A Mathematical Images Group Model to Estimate the Sound Level in a Close-Fitting Enclosure

Abstract

This paper describes a special mathematical images model to determine the sound level inside a close-fitting sound enclosure. Such an enclosure is defined as the internal air volume defined by a machine vibration noise source at one wall and a parallel reflecting wall located very close to it and acts as the outside radiating wall of the enclosure. Four smaller surfaces define a parallelepiped for the volume. The main reverberation group is between the two large parallel planes. Viewed as a discrete line-type source, the main group is extended as additional discrete line-type source image groups due to reflections from the four smaller surfaces.

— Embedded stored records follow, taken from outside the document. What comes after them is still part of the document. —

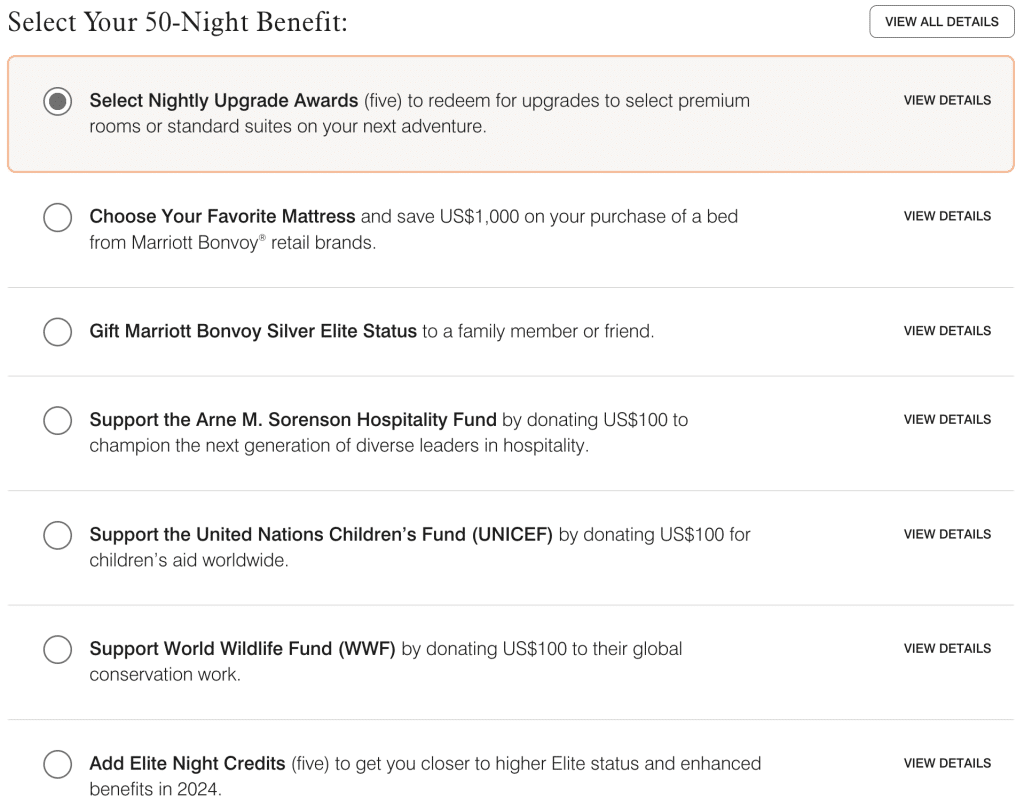Screen dimensions: 1024x806
Task: Click the highlighted Nightly Upgrade Awards card
Action: click(x=510, y=113)
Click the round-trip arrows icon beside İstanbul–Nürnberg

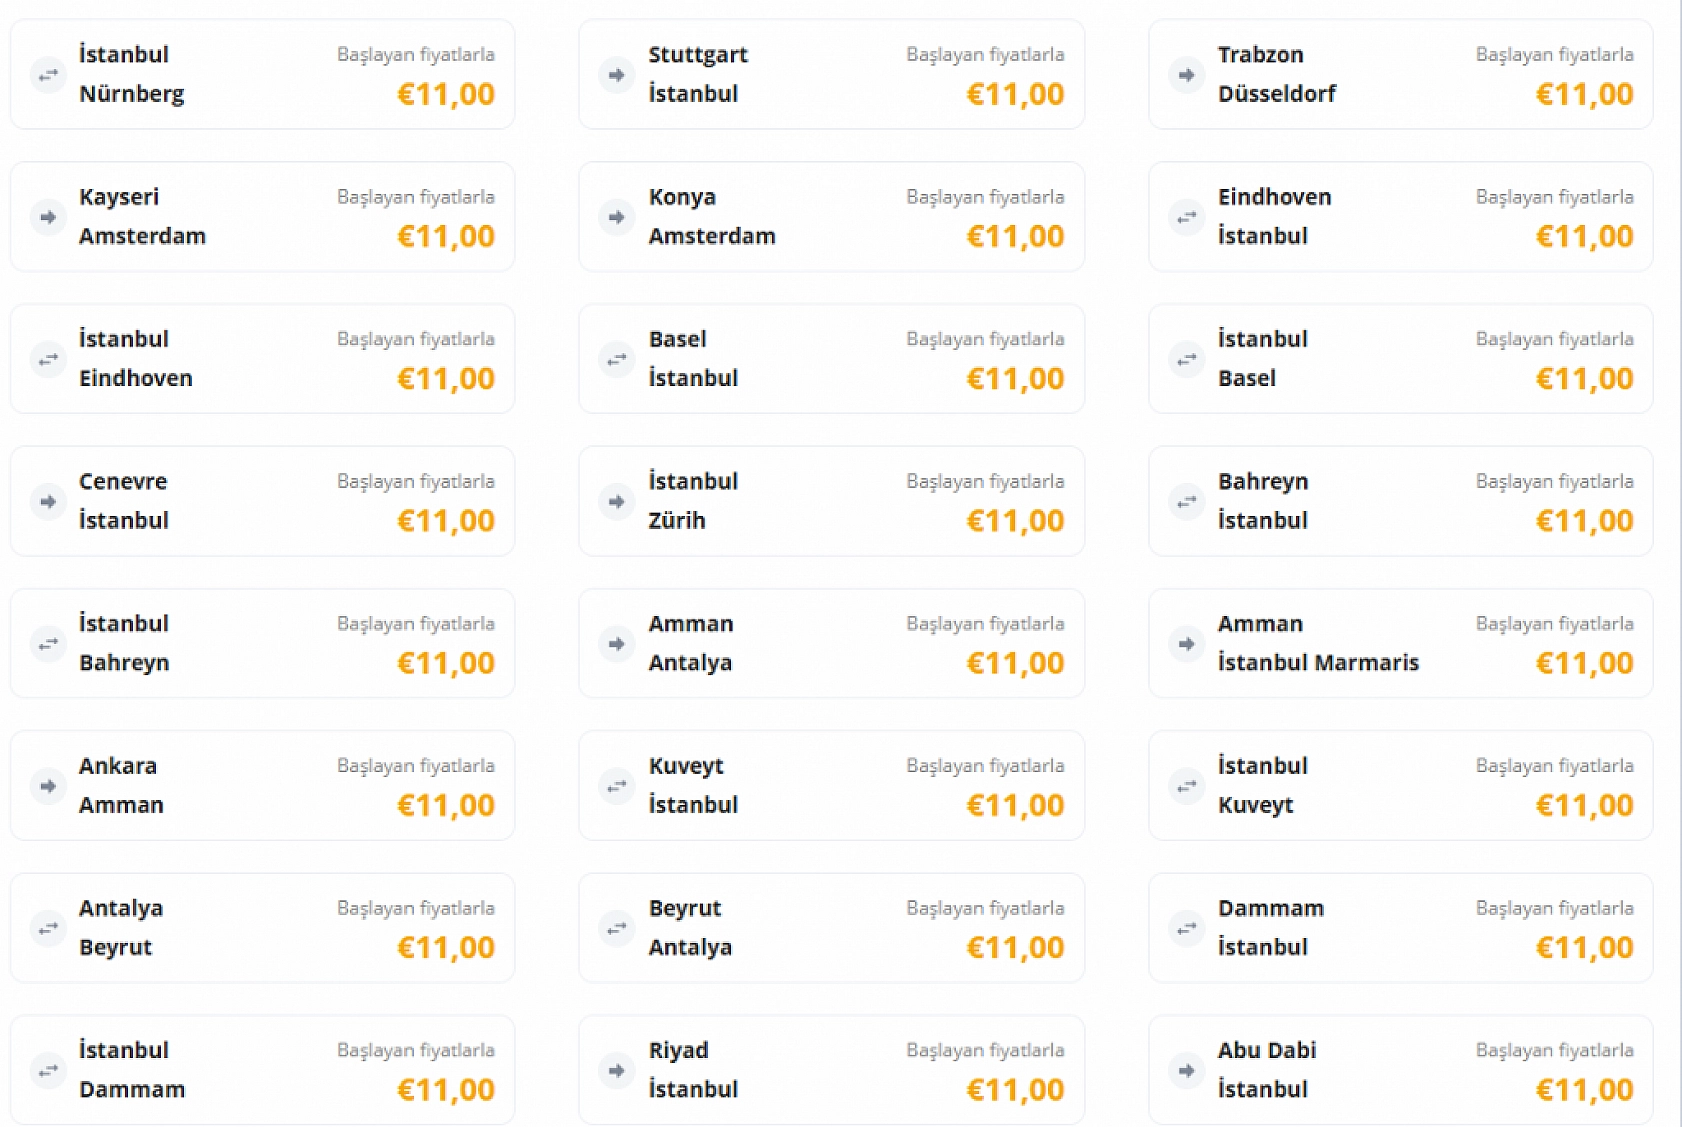(x=48, y=75)
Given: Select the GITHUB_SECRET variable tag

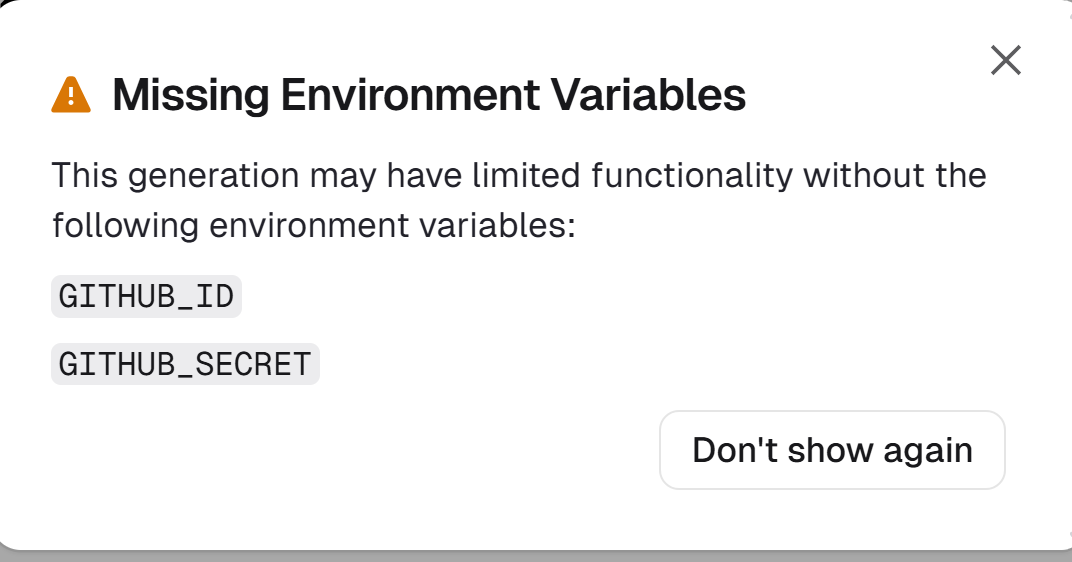Looking at the screenshot, I should click(185, 364).
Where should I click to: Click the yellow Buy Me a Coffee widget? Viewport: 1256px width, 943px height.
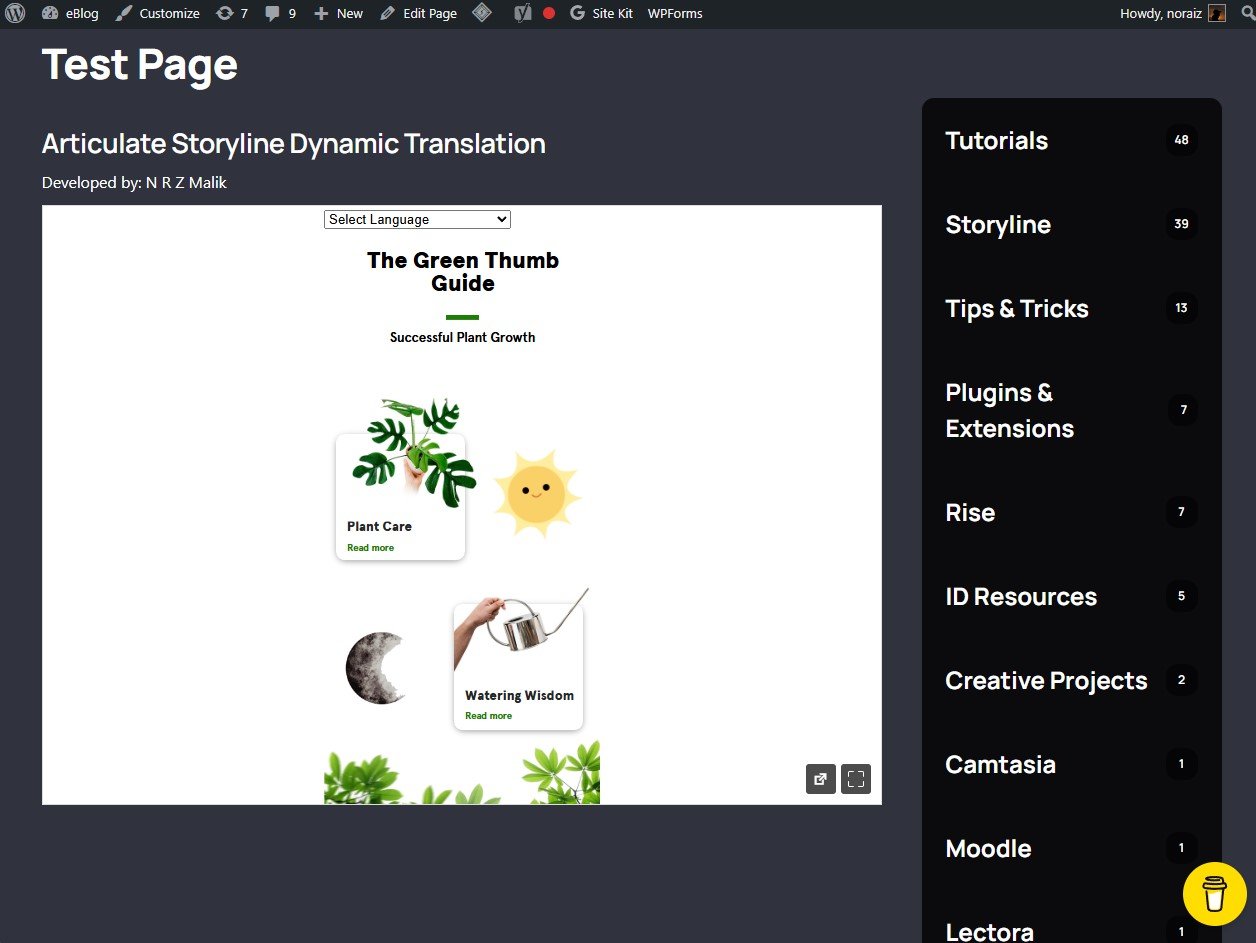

The images group approach provides a convergent solution for the case where hard reflective surfaces are modeled with absorption coefficients equal to zero. Numerical examples are used to calculate the sound pressure level incident on the outside wall and the effect of adding high absorption to the front wall. This is compared to the result from the general large room diffuse reverberant field enclosure formula for several hard wall absorption coefficients and distances between machine and front wall. The images group method is shown to have low sensitivity to hard wall absorption coefficient value and presents a method where zero sound absorption for hard surfaces can be used rather than an initial hard surface sound absorption estimate or measurement to predict the internal sound levels the effect of adding absorption.